Le melioramentum dont la forme occitane est milhoirer ou miloirer, voire melhorament, est désigné dans les sources catholiques sous le nom adoratio que certains auteurs, mal informés, ont volontiers traduit par «adoration», jetant ainsi la confusion en prétendant que les parfaits se faisaient adorer par leurs fidèles. Aujourd'hui, c'est une question définitivement tranchée. Le melioramentum était le témoignage extérieur du croyant, de son appartenance à l'Église cathare. En présence d'un Bon Homme, tous les croyants, quelle que soit la classe sociale à laquelle ils appartenaient, manifestaient des marques extérieures de respect. Avant la croisade et la répression, les parfaits pouvaient exercer librement leur ministère et les croyants exprimer sans restriction le melhoramentum.

Celui-ci consistait en une salutation composée de trois génuflexions ou «adoration» - adoratio - au sens liturgique et non théologique, c'est-à-dire qu'ils n'adoraient pas le religieux mais le Saint-Esprit dont il était porteur, dont il était «revêtu». A chaque génuflexion il disait en latin benedicite suivi de «Bon chrétien ou de Bonne dame, la bénédiction de Dieu et la vôtre, priez Dieu pour nous». A la troisième fois, il était ajouté : «Seigneur priez Dieu pour ce pécheur qu'il le délivre de mâle mort et l'amène à bonne fin» (Senher, pregatz Deu per aquest peccaire, que Deus m'aport a bona fi).

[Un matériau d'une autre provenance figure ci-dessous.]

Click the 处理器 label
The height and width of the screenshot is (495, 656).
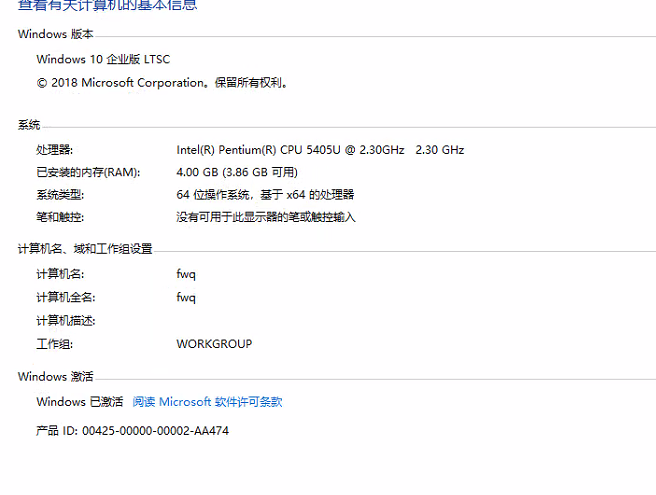(54, 150)
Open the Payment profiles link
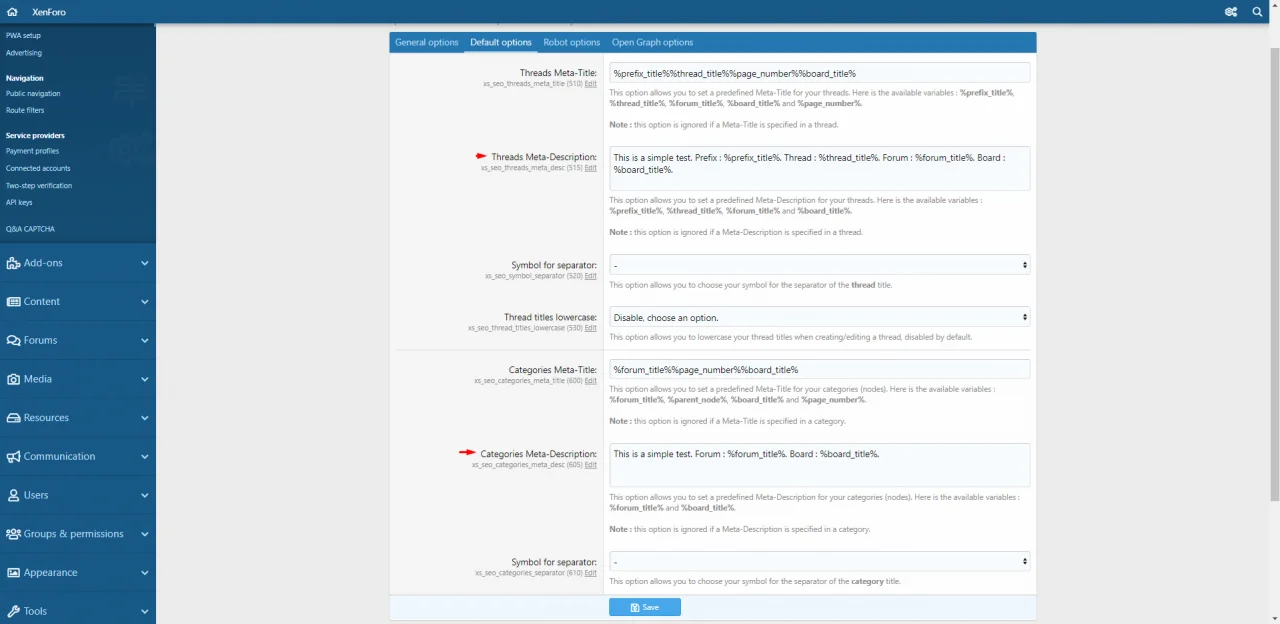The image size is (1280, 624). [x=33, y=151]
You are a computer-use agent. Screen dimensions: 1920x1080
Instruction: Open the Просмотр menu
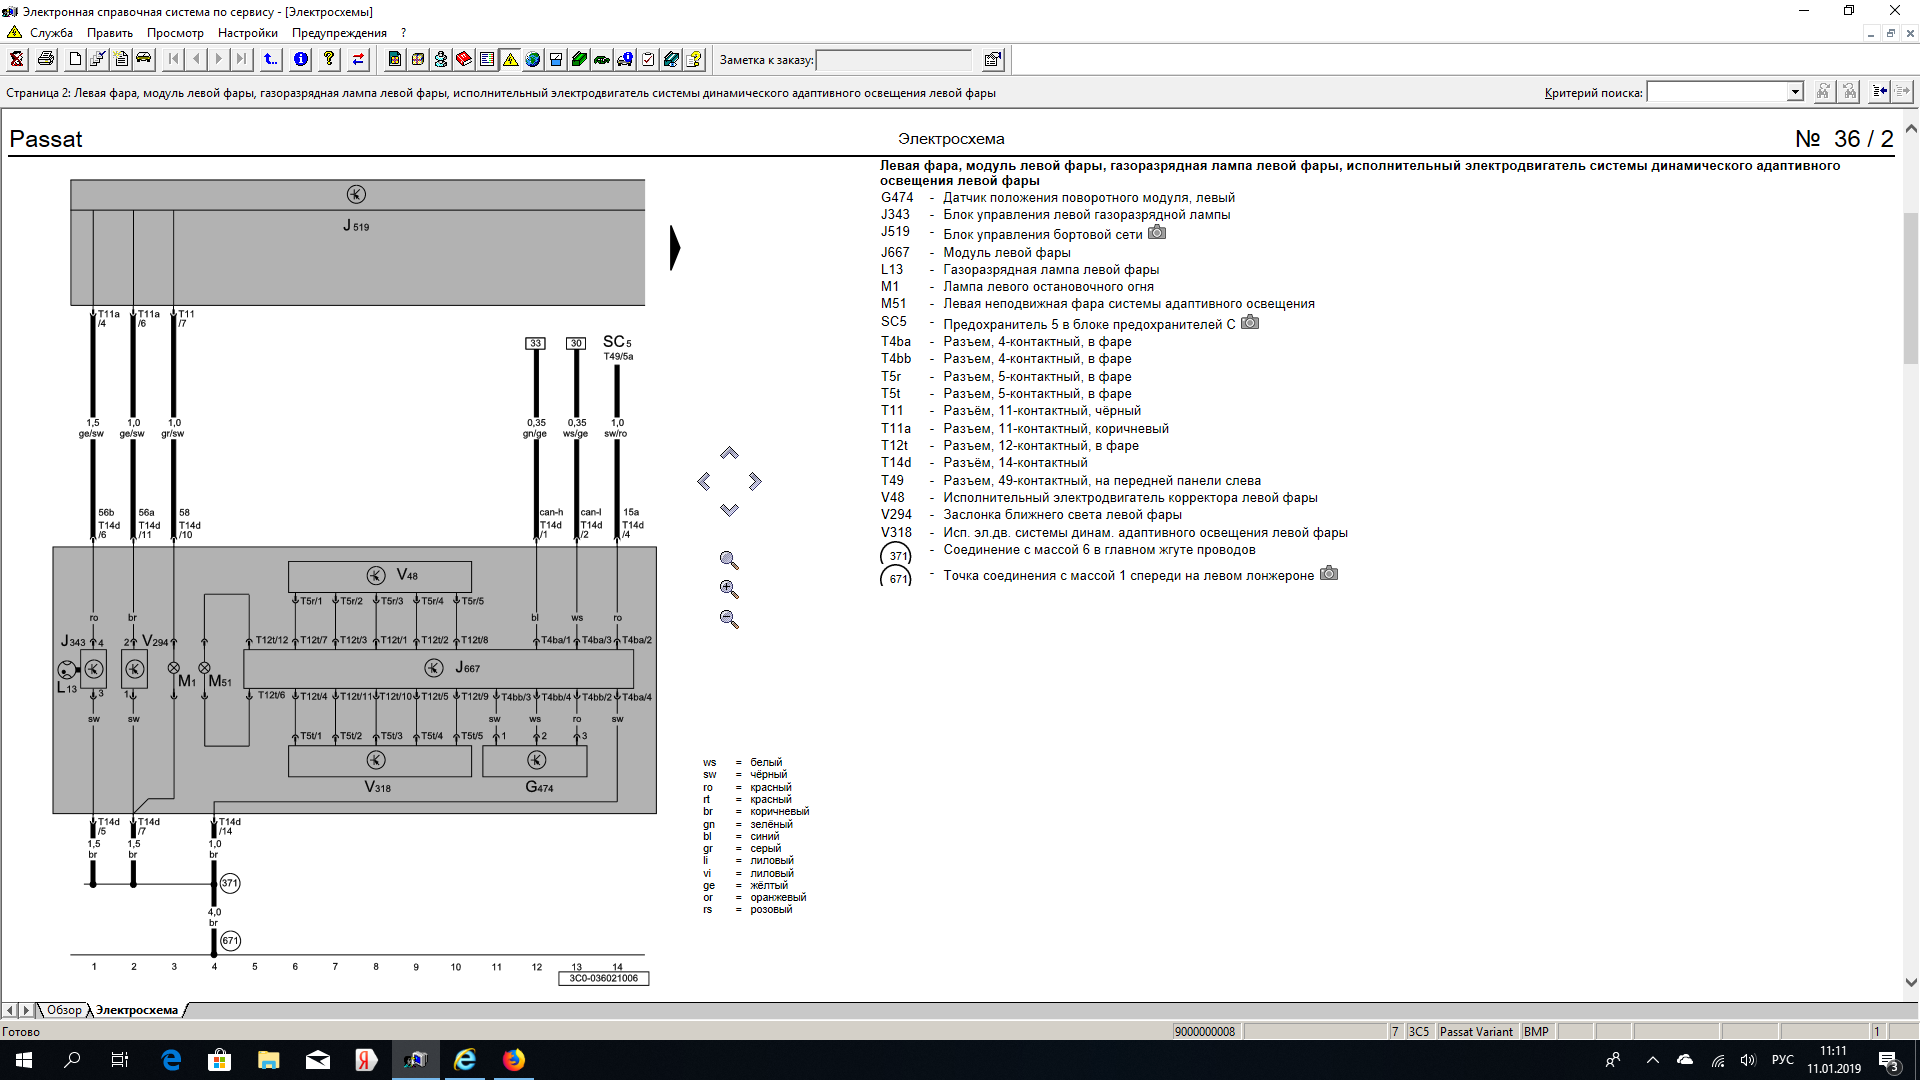point(175,33)
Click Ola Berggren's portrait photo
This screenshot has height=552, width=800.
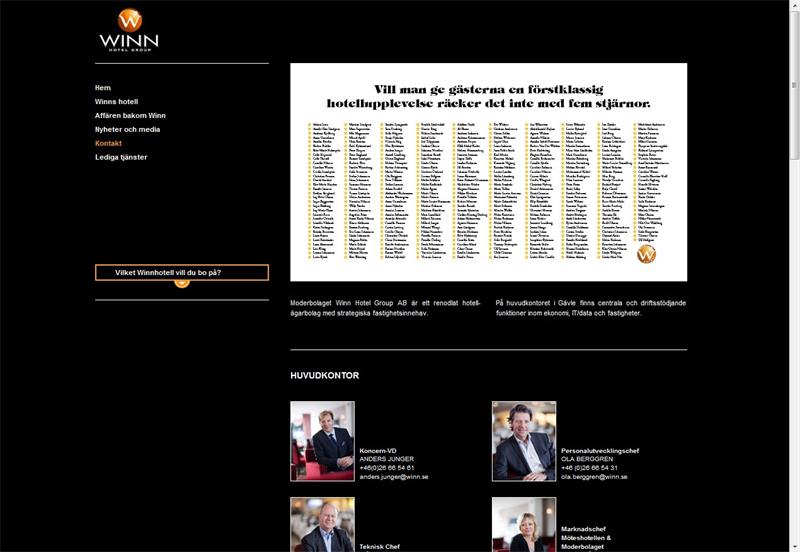click(524, 441)
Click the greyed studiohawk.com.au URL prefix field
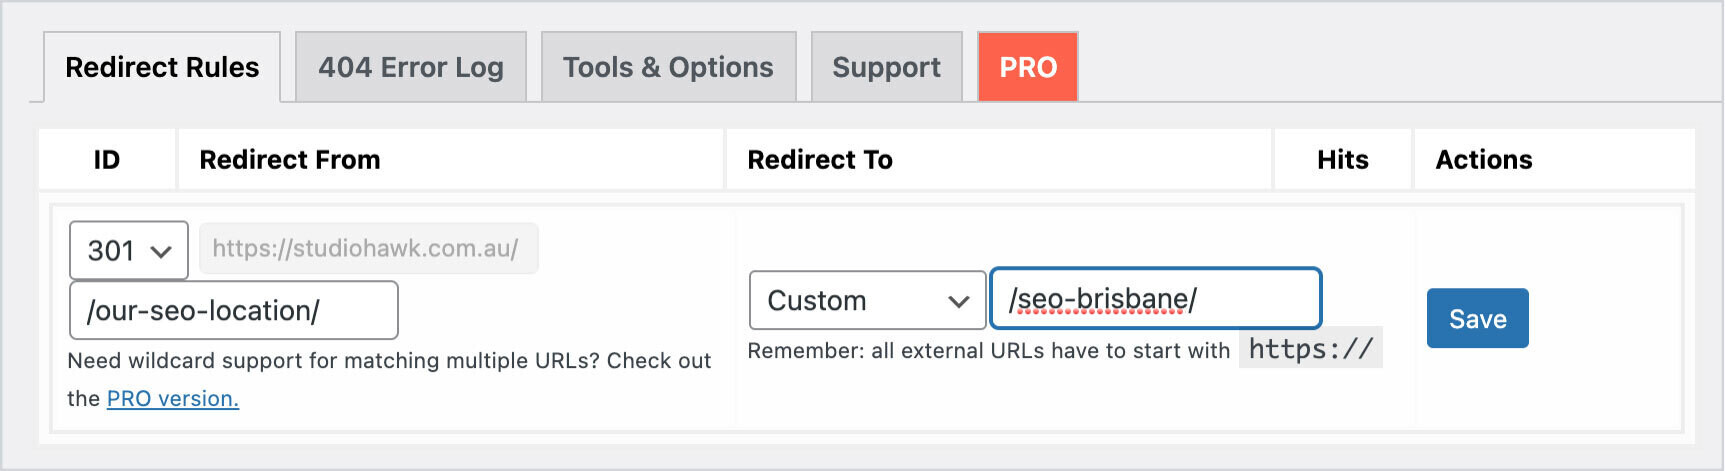This screenshot has width=1725, height=471. [368, 249]
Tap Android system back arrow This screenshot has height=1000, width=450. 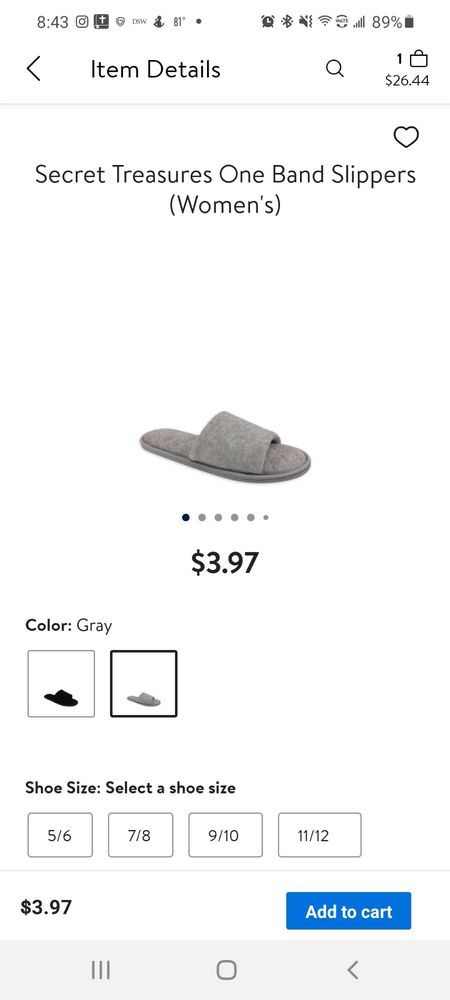[x=353, y=970]
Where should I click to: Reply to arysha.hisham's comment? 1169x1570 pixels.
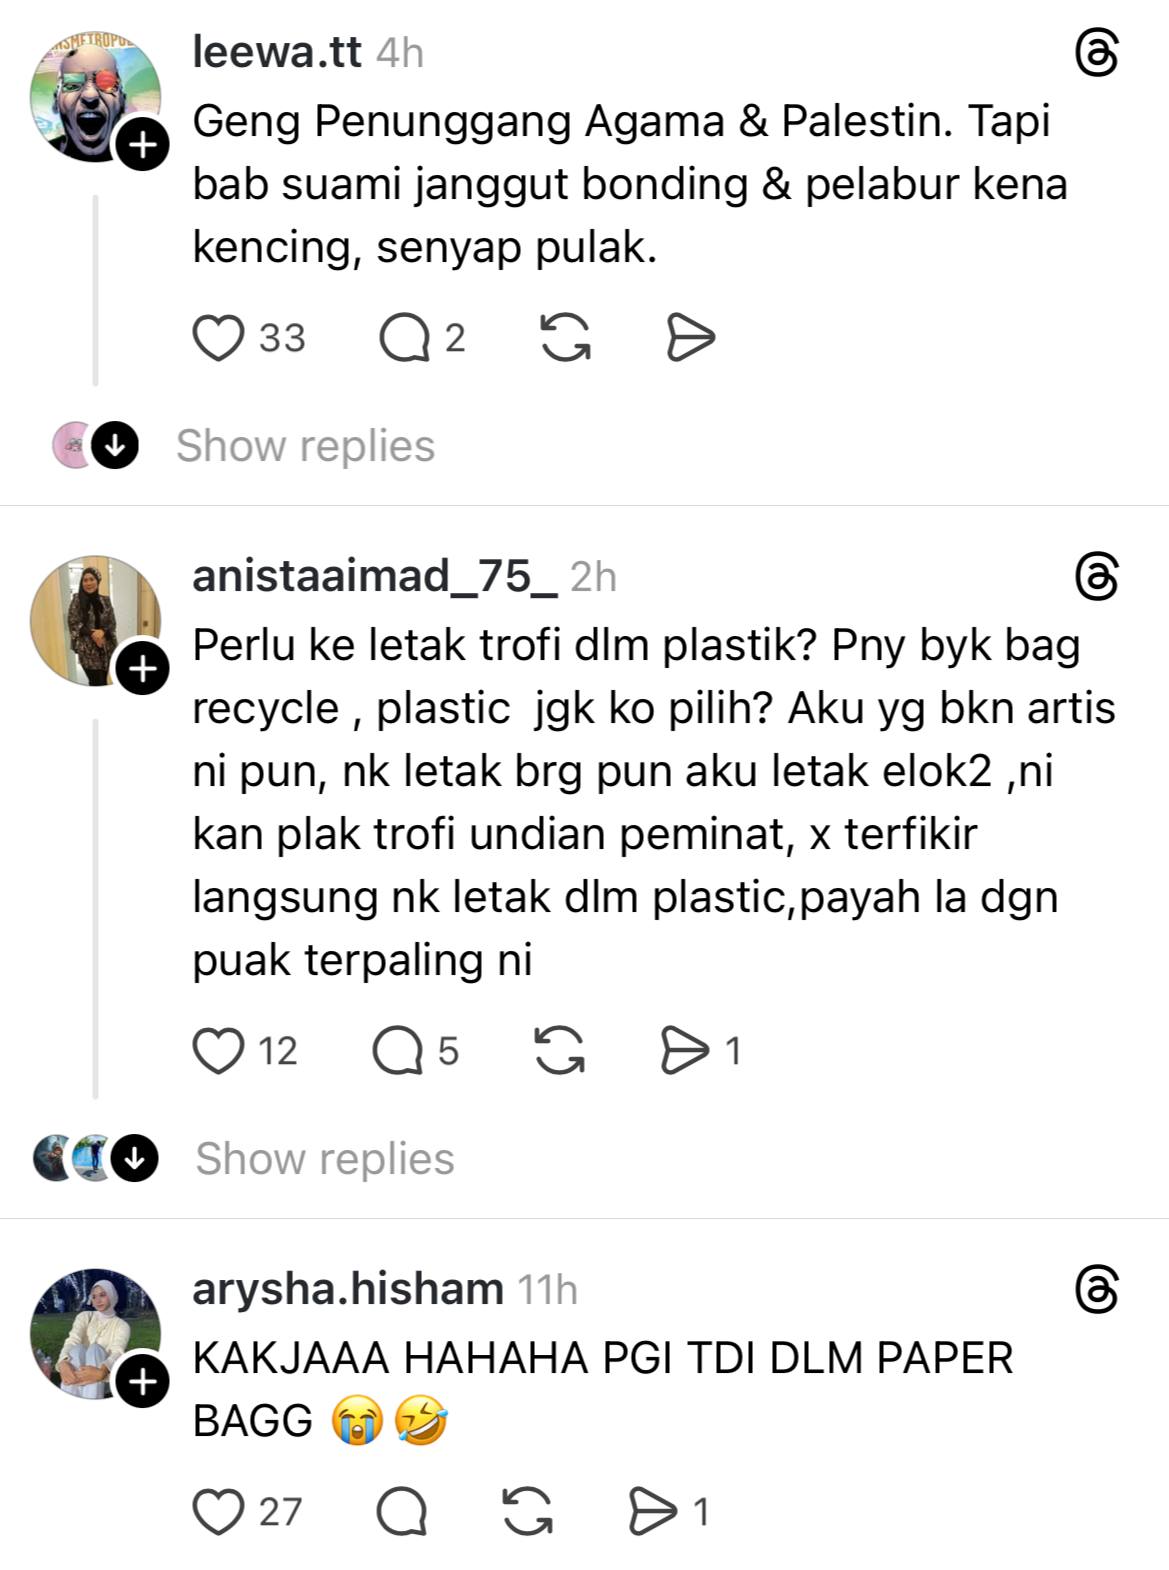click(402, 1511)
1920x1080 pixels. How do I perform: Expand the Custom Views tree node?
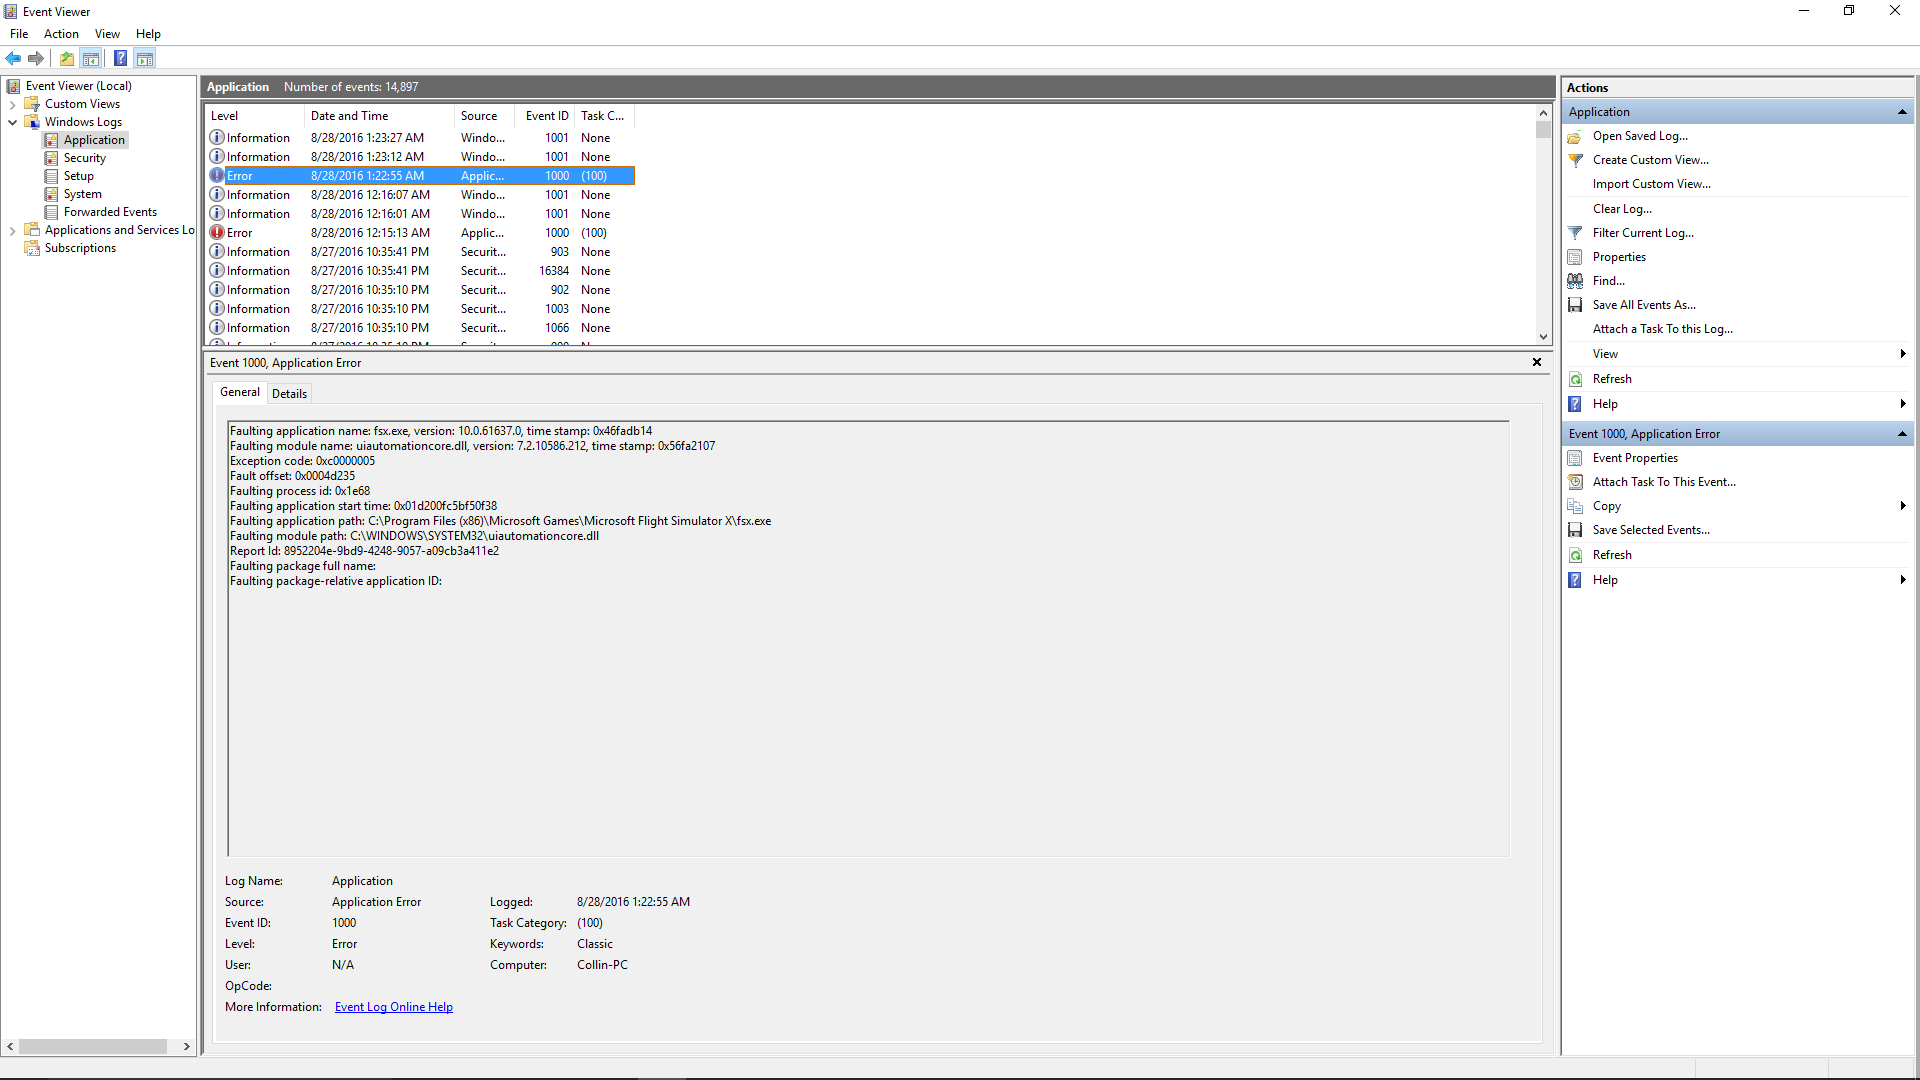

Au XIIIème siècle, le parfait donnait à trois reprises le baiser de paix, appelé caretas, en disant chaque fois : «Dieu vous bénisse, Dieu vous mène à bonne fin, Dieu vous fasse bon chrétien». Il est évident que pendant l'occupation royale et l'Inquisition, dans un lieu public, le rite du melhiorament était plus réservé, la discrétion la plus stricte était observée et l'adoration était réduite aux trois benedicite auxquels il était répondu, par le parfait, à voix très basse pour ne pas se faire repérer.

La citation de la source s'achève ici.